Hi,

I've got a pair of servers running on RHEL5 x86_64 with openais-0.80 (older
install) which I want to upgrade to corosync-1.3.0 + pacemaker-1.0.10.
Downtime is not an issue and corosync 1.3.0 is needed for UDPU, so I built
it from the corosync.org website.

With pacemaker, we won't be using the heartbeat stack, so I built the
pacemaker package from the clusterlabs.org src.rpm without heartbeat
support.
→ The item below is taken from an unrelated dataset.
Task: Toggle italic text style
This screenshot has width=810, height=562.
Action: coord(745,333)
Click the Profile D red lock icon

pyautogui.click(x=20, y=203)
To be more precise I used

rpmbuild --without heartbeat --with ais --with snmp --with esmtp -ba
pacemaker-epel.spec

Now I've tested the rpm list below on a pair of XEN VM's, it works just
fine.

cluster-glue-1.0.6-1.6.el5.x86_64.rpm
cluster-glue-libs-1.0.6-1.6.el5.x86_64.rpm
corosync-1.3.0-1.x86_64.rpm
corosynclib-1.3.0-1.x86_64.rpm
libesmtp-1.0.4-5.el5.x86_64.rpm
libibverbs-1.1.2-1.el5.x86_64.rpm
librdmacm-1.0.8-1.el5.x86_64.rpm
libtool-ltdl-1.5.22-6.1.x86_64.rpm
openais-1.1.4-2.x86_64.rpm
openaislib-1.1.4-2.x86_64.rpm
openhpi-2.10.2-1.el5.x86_64.rpm
openib-1.3.2-0.20080728.0355.3.el5.noarch.rpm
pacemaker-1.0.10-1.4.x86_64.rpm
pacemaker-libs-1.0.10-1.4.x86_64.rpm
perl-TimeDate-1.16-5.el5.noarch.rpm
resource-agents-1.0.3-2.6.el5.x86_64.rpm

However when performing the upgrade on the servers running openais-0.80,
first I removed the heartbeat, heartbeat-libs and PyXML rpms (conflicting
dependencies issue) then rpm -Uvh on the rpm list above. Installation went
fine, removed existing cib.xml and signatures, fresh start. Then I
configured corosync, then started it on both servers, and nothing. At first
I got an error related to pacemaker mgmt, which was an old package installed
with the old rpms. Removed it, tried again. Nothing. Removed all cluster
related rpms old and new + deps, except for DRBD, then installed the list
above, then again, nothing. What nothing means:
- corosync starts, never elects DC, never sees the other node or itself for
that matter.
- can stop corosync via the init script, it goes into an endless phase where
it just prints dots to the screen, have to kill the process to make it
stop.

Troubleshooting done so far:
- tested network sockets (nc from side to side), firewall rules (iptables
down), communication is ok
- searched for the original RPM's list, removed all remaining RPMs, ran
ldconfig, removed new RPM's, installed new RPM's

My guess is that there are some leftovers from the old openais-0.80
installation, which mess with the current installation, seeing as how the
same set of RPMs on a pair of XEN VM's with the same OS work fine, however I
cannot put my finger on the culprit for the real servers' issue.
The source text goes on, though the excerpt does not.